◆ Exercise task 1:
Answer these questions using the Mosquito forum thread below:
(a) Who owns the Mosquito based in Vancouver, British Columbia, Canada?
(b) According to Crimea_River, what did they take off?
(c) How many airworthy examples in the world did Dash119 believe there were?

==== Document extract

# The Mosquito at the Chino Planes Of Fame - Another viewpoint



## Dash119 (Nov 23, 2021)

I didn't want to hijack 

 syscom3
's thread...

We had a Mosquito at the museum last week, and it went flying on Saturday.

I didn't get any video, but here are some pictures:

Reactions: Bacon Bacon:
3 | Like Like:
3 | Winner Winner:
1 | Like List reactions


----------



## nuuumannn (Nov 23, 2021)

Bacon for you, specifically for that last shot...

Reactions: Agree Agree:
1 | Like List reactions


----------



## rochie (Nov 23, 2021)

what does this button do ?

Reactions: Funny Funny:
1 | Like List reactions


----------



## Crimea_River (Nov 23, 2021)

Nice shot a. I see they took the RPs off.


----------



## Dash119 (Nov 23, 2021)

Someone with an impeccable reputation told me on Saturday that there were only 3 airworthy examples in the world. I was under the impression there are four;

1) This one, owned by Charles Somers from Sacramento California USA.
2) One based in Vancouver, British Columbia, Canada owned by Robert Jens.
3) One based in Virginia Beach, Virginia USA and owned by the Military Aviation Museum.

========
==== Records for processing

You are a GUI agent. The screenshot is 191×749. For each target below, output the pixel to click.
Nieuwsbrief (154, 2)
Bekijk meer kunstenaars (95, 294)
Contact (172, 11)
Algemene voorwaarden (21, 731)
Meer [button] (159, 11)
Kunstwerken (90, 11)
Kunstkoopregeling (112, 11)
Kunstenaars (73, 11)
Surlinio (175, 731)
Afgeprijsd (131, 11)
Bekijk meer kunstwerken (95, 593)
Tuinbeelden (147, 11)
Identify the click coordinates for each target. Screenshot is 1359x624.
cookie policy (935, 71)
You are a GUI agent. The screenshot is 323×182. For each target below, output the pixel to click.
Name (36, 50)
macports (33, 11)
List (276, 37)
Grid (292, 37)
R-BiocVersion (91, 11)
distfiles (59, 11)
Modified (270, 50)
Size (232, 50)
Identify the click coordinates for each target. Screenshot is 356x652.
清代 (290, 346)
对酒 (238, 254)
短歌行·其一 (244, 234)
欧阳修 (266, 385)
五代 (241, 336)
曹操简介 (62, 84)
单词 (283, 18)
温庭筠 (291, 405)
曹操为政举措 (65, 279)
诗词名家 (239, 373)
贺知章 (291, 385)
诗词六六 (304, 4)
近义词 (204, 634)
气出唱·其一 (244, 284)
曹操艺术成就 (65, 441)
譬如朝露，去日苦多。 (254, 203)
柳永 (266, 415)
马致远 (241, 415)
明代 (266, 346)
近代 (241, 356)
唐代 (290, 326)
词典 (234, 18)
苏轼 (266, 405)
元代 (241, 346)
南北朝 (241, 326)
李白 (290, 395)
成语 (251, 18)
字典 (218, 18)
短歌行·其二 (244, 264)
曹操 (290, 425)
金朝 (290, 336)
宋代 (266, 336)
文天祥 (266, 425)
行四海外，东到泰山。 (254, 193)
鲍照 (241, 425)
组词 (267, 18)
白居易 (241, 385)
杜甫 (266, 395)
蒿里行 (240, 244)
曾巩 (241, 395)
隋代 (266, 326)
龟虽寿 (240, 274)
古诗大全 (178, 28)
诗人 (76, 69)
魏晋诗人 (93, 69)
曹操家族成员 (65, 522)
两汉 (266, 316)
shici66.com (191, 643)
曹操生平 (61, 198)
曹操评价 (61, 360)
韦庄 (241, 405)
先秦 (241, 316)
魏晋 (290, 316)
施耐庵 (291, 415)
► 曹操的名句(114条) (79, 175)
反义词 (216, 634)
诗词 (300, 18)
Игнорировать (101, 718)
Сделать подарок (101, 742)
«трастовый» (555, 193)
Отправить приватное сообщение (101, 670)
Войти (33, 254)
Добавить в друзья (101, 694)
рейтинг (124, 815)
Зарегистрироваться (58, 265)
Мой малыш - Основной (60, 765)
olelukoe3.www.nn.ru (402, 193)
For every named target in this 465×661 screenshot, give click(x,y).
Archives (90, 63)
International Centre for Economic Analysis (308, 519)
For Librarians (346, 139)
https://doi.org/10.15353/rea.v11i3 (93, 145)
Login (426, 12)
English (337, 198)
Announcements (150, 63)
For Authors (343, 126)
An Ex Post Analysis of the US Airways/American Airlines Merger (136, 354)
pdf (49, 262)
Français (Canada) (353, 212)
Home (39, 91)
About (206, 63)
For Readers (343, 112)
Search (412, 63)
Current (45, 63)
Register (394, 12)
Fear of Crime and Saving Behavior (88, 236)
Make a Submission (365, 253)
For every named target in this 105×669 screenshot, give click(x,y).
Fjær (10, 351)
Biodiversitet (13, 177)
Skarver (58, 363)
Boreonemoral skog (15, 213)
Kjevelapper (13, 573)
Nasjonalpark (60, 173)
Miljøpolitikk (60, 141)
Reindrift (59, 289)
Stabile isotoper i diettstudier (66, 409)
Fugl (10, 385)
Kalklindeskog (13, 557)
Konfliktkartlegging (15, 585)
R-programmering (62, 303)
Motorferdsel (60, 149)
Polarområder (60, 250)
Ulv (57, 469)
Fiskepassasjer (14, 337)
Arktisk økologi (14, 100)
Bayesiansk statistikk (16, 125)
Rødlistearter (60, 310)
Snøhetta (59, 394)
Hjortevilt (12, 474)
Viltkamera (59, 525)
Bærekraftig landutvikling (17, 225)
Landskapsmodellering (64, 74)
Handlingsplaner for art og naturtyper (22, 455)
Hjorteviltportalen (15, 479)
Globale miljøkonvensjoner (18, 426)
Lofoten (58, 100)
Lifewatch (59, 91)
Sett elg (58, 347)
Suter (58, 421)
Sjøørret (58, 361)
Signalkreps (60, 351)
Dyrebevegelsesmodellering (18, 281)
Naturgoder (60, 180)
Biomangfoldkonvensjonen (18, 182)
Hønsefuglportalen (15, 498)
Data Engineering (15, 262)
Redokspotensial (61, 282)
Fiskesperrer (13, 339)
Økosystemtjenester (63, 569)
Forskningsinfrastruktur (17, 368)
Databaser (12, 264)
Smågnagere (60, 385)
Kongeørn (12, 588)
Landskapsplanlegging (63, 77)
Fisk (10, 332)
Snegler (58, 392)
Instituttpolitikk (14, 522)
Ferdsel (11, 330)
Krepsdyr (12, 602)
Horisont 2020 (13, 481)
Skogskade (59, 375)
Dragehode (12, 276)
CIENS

========

◆ Exercise task 2:
Copy out the lines of the listing from the one containing "Biodiversitet (13, 177)" through the one containing "Arktisk økologi (14, 100)", including both.

◆ Final result 1:
(a) Robert Jens
(b) The RPs
(c) Four

◆ Final result 2:
Biodiversitet (13, 177)
Skarver (58, 363)
Boreonemoral skog (15, 213)
Kjevelapper (13, 573)
Nasjonalpark (60, 173)
Miljøpolitikk (60, 141)
Reindrift (59, 289)
Stabile isotoper i diettstudier (66, 409)
Fugl (10, 385)
Kalklindeskog (13, 557)
Konfliktkartlegging (15, 585)
R-programmering (62, 303)
Motorferdsel (60, 149)
Polarområder (60, 250)
Ulv (57, 469)
Fiskepassasjer (14, 337)
Arktisk økologi (14, 100)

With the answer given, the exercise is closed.